Pop Is Dead

Pop is dead!

We live in a  pop world.

It’s everywhere- drowning us out in a sea of pop culture.

Back in the seventies pop life was relatively simple.

Everything was communicated with the 7 inch single. That was the moment. The A side was the message the b side a cool variation.

In the glam record period the 7-inch was everything, the communication from the gods and every month one of these would appear like pieces of magic that would change your life.

In punk this accelerated when there seemed to be 7 inch singles every day- each one a total classic. Punk was the last great moment of the 7-inch single. The great sleeves, the brief flurry of noise that made you feel so alive.

Pop is dead!

As the marketing men took over in the eighties and the CD was hustled in- more money could be made and pop lost its focus and that sense of excitement that used to grip everyone when a single was about to come out was snuffed out.

Pop used to be s specialist world that you went into, a freak show, a riot of our own but now its everywhere. But now everyone is pop…every footballer is groomed to look like a boy band member and politicians attempt the pop swagger. The ones that fail like Gordon Brown are derided…Brown is the chunky beefy bass player who wanted to be the frontman and was caught looking terrified in the spotlight whilst David Cameron with his stage school skills knows how to play the pop media game- smiling demurely whilst thinking hateful thoughts. Perhaps the politicians could claim to have invented this – way back in the thirties Adolf Hitler puffed himself up with mass media hysteria and the distortion of the everyday to become the first modern celluloid star- the first rock star of them all.

Pop is dead!

No-one gives a toss what’s in the charts because pop is everywhere.
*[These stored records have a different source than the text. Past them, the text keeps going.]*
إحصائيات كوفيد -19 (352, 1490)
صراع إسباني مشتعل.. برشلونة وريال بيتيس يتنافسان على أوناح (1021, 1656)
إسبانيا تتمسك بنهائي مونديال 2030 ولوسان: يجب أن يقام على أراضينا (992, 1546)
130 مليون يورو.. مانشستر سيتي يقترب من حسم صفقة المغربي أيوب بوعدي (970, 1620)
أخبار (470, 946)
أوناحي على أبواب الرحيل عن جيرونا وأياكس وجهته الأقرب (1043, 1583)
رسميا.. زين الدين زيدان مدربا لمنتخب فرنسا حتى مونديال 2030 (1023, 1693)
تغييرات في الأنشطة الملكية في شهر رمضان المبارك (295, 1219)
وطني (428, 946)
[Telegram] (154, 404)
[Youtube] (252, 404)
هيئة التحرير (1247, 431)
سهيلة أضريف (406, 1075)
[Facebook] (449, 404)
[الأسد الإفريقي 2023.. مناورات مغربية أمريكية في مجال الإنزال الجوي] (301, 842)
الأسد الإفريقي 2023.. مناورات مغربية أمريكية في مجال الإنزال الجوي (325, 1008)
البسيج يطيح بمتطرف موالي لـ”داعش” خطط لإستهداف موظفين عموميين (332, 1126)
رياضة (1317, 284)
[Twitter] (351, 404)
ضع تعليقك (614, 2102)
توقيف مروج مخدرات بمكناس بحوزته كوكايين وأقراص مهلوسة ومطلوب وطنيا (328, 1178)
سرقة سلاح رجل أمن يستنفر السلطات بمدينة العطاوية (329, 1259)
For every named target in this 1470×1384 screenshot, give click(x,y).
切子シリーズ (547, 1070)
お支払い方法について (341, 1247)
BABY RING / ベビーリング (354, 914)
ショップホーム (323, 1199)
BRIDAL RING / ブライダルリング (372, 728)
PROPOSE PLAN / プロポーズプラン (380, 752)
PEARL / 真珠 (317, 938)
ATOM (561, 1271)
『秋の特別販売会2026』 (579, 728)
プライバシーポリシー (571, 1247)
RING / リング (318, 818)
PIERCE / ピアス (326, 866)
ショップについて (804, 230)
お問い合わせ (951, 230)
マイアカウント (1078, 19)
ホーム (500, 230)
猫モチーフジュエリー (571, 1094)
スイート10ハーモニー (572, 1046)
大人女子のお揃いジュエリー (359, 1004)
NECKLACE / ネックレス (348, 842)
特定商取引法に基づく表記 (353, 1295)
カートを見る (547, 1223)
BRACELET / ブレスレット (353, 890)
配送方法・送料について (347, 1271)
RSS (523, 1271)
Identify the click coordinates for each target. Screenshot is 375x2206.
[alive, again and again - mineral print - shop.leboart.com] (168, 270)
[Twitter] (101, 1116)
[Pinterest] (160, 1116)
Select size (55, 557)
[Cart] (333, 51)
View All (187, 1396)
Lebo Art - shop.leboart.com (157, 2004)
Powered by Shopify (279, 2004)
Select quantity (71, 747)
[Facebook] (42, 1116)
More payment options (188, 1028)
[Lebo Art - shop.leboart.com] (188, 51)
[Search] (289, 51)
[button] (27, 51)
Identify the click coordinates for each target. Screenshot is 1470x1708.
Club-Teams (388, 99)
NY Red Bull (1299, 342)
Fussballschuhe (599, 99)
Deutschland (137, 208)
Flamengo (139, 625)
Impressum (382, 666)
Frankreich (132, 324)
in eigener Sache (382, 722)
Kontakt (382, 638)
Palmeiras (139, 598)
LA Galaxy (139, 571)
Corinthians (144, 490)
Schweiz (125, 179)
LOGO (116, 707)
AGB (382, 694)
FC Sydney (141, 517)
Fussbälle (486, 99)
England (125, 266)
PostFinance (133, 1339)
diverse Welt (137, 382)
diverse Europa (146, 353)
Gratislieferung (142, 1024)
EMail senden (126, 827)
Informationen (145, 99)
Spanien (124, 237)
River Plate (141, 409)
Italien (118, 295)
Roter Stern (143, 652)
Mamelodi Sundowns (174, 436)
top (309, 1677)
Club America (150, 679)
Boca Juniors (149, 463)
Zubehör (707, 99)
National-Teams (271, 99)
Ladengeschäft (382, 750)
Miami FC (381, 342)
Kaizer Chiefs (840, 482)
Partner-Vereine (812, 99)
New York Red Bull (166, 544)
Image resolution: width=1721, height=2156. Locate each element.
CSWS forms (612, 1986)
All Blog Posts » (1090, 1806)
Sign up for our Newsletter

Everyone is a Facebook star and anyone can make music.

That communal sense of pop excitement only occurs now when Apple announce a new product..a new iphone a new piece of tech gear that will change everything.

In the 21st century Apple are the Beatles and each new tech twist in the plot is the equivalent of those signpost Beatles singles that tell you the history of the sixties and music has become the background sound track.

Pop is dead!

9 Responses to Pop Is Dead

  1. Interesting take on Adolph Hitler.
    I was brought up with top of the pops, and that was the place for the single.
    These days it’s all down to No.1, the mass radio playing of a track for three weeks before release in the hope that it make no.1 in its first week. No one wants a No.2 or No 3, but there have been classic records that never made No.1

  2. Duncan McCurdie says:

    I remember trying to educate people in school of the importance of records and their superior quality over cds. No really listened though. They just followed along with everyone else and bought into the consumerist hype. I was turned off the mainstream world from an early age and thus most of my life has been spent in dusty shops off side streets trying to find the next piece of vinyl pleasure, and ignoring the saying, “never judge a book by it’s cover”.

    • johnrobb77 says:

      i think it was the idea of the song being everything that i was trying to say…the pop song as the moment…on the other hand i love the avalanche of digital culture…

  3. hesspartacus says:

    I for one hanker after the more innocent days of the ’70s.

    My fondest memory is of the hidden bonus track on the B side of The Carpenters’ Goodbye to Love, a backwards recording of Karen barfing a smoked salmon and cream cheese bagel.

    A sonic masterpiece.

  4. Ash says:

    I’d say pop is in stasis. There’s always a place for it but of late, everything in the charts is fucking hateful. And it all began with Pop Idol and X-Factor, which just showed the nation that any cunt who can or cannot hold a note can make a mint from any dickhead who earns minimum wage.

    And, of course, we have to look at technology’s part in all this. The ease of access to music, and the ease that music can be created with. We’re in a period of immense change – a telescoping of evolution – and it’s frozen the capacity of the charts to reflect good music. It’d be fair to argue that the underground stays underground, but, for me, there’s been nothing antaganostic in the charts since Nirvana.

  5. […] John Robb, whom Wifey and I recently had the immense pleasure of meeting, posted an article today on his blog postulating that Pop is Dead. I agree with him, but for completely different reasons. […]

  6. Alec Empire says:

    John , did you read my article last Spring? I agree…and more…
    http://www.eyho-blog.com/2009/07/01/alec-empire-article-about-pirate-bay-music-industry-philosophy-2nd-world-war/

    check it out and hopefully see you soon!